» **SUPPLIED RECORDS**
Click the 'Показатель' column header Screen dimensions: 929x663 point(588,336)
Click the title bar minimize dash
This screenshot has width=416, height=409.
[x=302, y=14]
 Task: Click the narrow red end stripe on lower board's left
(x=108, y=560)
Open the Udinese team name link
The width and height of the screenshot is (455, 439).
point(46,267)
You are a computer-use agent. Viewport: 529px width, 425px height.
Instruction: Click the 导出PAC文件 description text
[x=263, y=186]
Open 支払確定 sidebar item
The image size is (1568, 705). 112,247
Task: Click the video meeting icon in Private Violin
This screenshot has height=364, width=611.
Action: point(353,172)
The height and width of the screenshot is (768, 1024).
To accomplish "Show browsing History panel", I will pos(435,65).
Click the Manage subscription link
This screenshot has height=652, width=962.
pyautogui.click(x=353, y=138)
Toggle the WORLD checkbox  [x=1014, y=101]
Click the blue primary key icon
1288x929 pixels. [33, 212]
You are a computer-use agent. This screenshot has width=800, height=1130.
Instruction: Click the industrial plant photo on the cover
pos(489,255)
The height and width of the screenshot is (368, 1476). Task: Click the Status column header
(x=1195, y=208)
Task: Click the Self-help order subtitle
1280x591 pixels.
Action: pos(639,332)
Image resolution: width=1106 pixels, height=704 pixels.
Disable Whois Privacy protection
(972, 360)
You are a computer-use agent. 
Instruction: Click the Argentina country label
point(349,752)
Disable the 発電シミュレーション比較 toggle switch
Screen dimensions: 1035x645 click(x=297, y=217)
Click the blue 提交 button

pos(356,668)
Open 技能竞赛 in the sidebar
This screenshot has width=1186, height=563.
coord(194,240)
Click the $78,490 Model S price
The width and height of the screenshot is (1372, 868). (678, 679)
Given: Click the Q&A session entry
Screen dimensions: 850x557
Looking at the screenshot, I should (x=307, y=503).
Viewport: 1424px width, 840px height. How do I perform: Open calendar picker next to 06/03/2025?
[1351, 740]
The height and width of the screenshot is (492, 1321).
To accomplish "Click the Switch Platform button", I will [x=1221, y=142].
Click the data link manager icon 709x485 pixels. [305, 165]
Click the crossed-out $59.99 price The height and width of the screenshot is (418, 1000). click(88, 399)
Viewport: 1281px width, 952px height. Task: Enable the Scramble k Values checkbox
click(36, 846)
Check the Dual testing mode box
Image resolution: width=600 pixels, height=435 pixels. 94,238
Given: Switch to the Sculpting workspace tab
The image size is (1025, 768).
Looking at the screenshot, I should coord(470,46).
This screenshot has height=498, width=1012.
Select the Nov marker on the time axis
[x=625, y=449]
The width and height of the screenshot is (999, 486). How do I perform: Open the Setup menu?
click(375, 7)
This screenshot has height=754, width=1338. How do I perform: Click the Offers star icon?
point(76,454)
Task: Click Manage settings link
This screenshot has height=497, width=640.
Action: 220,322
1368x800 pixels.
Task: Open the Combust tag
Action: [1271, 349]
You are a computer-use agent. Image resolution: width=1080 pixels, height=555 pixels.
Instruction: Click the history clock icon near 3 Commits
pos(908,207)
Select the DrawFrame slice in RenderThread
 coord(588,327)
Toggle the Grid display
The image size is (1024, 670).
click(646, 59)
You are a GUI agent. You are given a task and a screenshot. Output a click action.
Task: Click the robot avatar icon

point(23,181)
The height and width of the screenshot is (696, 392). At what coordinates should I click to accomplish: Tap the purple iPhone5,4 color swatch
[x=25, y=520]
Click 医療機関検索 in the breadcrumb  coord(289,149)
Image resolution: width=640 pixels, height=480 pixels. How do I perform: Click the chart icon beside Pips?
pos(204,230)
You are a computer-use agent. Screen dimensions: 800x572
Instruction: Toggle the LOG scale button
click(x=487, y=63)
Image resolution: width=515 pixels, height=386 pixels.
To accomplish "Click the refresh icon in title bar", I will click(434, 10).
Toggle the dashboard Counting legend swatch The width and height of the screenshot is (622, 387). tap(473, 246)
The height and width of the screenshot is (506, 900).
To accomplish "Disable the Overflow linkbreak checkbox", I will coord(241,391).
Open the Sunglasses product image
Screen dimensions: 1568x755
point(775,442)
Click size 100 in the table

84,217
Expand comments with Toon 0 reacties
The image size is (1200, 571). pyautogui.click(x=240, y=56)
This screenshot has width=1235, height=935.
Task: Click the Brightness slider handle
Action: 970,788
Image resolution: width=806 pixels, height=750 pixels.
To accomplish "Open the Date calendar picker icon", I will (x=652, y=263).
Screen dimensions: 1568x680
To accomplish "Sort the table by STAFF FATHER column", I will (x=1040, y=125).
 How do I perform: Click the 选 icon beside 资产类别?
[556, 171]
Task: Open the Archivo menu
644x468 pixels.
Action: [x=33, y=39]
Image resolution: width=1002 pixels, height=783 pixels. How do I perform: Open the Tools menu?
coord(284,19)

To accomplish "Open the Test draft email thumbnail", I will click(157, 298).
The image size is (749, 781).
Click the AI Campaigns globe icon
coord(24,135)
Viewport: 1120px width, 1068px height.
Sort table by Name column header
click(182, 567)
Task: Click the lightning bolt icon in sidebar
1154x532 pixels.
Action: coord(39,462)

» **WHAT IS BEING ASKED**
Transcribe the listing shown above in full and without change.

» **ANSWER TO THIS PROBLEM**
Click the 'Показатель' column header Screen dimensions: 929x663 point(588,336)
Click the title bar minimize dash
This screenshot has width=416, height=409.
[x=302, y=14]
 Task: Click the narrow red end stripe on lower board's left
(x=108, y=560)
Open the Udinese team name link
The width and height of the screenshot is (455, 439).
point(46,267)
You are a computer-use agent. Viewport: 529px width, 425px height.
Instruction: Click the 导出PAC文件 description text
[x=263, y=186]
Open 支払確定 sidebar item
The image size is (1568, 705). 112,247
Task: Click the video meeting icon in Private Violin
This screenshot has height=364, width=611.
Action: point(353,172)
The height and width of the screenshot is (768, 1024).
To accomplish "Show browsing History panel", I will pos(435,65).
Click the Manage subscription link
This screenshot has height=652, width=962.
pyautogui.click(x=353, y=138)
Toggle the WORLD checkbox  [x=1014, y=101]
Click the blue primary key icon
1288x929 pixels. [33, 212]
You are a computer-use agent. This screenshot has width=800, height=1130.
Instruction: Click the industrial plant photo on the cover
pos(489,255)
The height and width of the screenshot is (368, 1476). Task: Click the Status column header
(x=1195, y=208)
Task: Click the Self-help order subtitle
1280x591 pixels.
Action: pos(639,332)
Image resolution: width=1106 pixels, height=704 pixels.
Disable Whois Privacy protection
(972, 360)
You are a computer-use agent. 
Instruction: Click the Argentina country label
point(349,752)
Disable the 発電シミュレーション比較 toggle switch
Screen dimensions: 1035x645 click(x=297, y=217)
Click the blue 提交 button

pos(356,668)
Open 技能竞赛 in the sidebar
This screenshot has width=1186, height=563.
coord(194,240)
Click the $78,490 Model S price
The width and height of the screenshot is (1372, 868). (678, 679)
Given: Click the Q&A session entry
Screen dimensions: 850x557
Looking at the screenshot, I should (x=307, y=503).
Viewport: 1424px width, 840px height. How do I perform: Open calendar picker next to 06/03/2025?
[1351, 740]
The height and width of the screenshot is (492, 1321).
To accomplish "Click the Switch Platform button", I will [x=1221, y=142].
Click the data link manager icon 709x485 pixels. [305, 165]
Click the crossed-out $59.99 price The height and width of the screenshot is (418, 1000). click(88, 399)
Viewport: 1281px width, 952px height. Task: Enable the Scramble k Values checkbox
click(36, 846)
Check the Dual testing mode box
Image resolution: width=600 pixels, height=435 pixels. 94,238
Given: Switch to the Sculpting workspace tab
The image size is (1025, 768).
Looking at the screenshot, I should coord(470,46).
This screenshot has height=498, width=1012.
Select the Nov marker on the time axis
[x=625, y=449]
The width and height of the screenshot is (999, 486). How do I perform: Open the Setup menu?
click(375, 7)
This screenshot has height=754, width=1338. How do I perform: Click the Offers star icon?
point(76,454)
Task: Click Manage settings link
This screenshot has height=497, width=640.
Action: 220,322
1368x800 pixels.
Task: Open the Combust tag
Action: [1271, 349]
You are a computer-use agent. Image resolution: width=1080 pixels, height=555 pixels.
Instruction: Click the history clock icon near 3 Commits
pos(908,207)
Select the DrawFrame slice in RenderThread
 coord(588,327)
Toggle the Grid display
The image size is (1024, 670).
click(646, 59)
You are a GUI agent. You are given a task and a screenshot. Output a click action.
Task: Click the robot avatar icon

point(23,181)
The height and width of the screenshot is (696, 392). At what coordinates should I click to accomplish: Tap the purple iPhone5,4 color swatch
[x=25, y=520]
Click 医療機関検索 in the breadcrumb  coord(289,149)
Image resolution: width=640 pixels, height=480 pixels. How do I perform: Click the chart icon beside Pips?
pos(204,230)
You are a computer-use agent. Screen dimensions: 800x572
Instruction: Toggle the LOG scale button
click(x=487, y=63)
Image resolution: width=515 pixels, height=386 pixels.
To accomplish "Click the refresh icon in title bar", I will click(434, 10).
Toggle the dashboard Counting legend swatch The width and height of the screenshot is (622, 387). tap(473, 246)
The height and width of the screenshot is (506, 900).
To accomplish "Disable the Overflow linkbreak checkbox", I will coord(241,391).
Open the Sunglasses product image
Screen dimensions: 1568x755
point(775,442)
Click size 100 in the table

84,217
Expand comments with Toon 0 reacties
The image size is (1200, 571). pyautogui.click(x=240, y=56)
This screenshot has width=1235, height=935.
Task: Click the Brightness slider handle
Action: 970,788
Image resolution: width=806 pixels, height=750 pixels.
To accomplish "Open the Date calendar picker icon", I will (x=652, y=263).
Screen dimensions: 1568x680
To accomplish "Sort the table by STAFF FATHER column", I will (x=1040, y=125).
 How do I perform: Click the 选 icon beside 资产类别?
[556, 171]
Task: Open the Archivo menu
644x468 pixels.
Action: [x=33, y=39]
Image resolution: width=1002 pixels, height=783 pixels. How do I perform: Open the Tools menu?
coord(284,19)

To accomplish "Open the Test draft email thumbnail", I will click(157, 298).
The image size is (749, 781).
Click the AI Campaigns globe icon
coord(24,135)
Viewport: 1120px width, 1068px height.
Sort table by Name column header
click(182, 567)
Task: Click the lightning bolt icon in sidebar
1154x532 pixels.
Action: coord(39,462)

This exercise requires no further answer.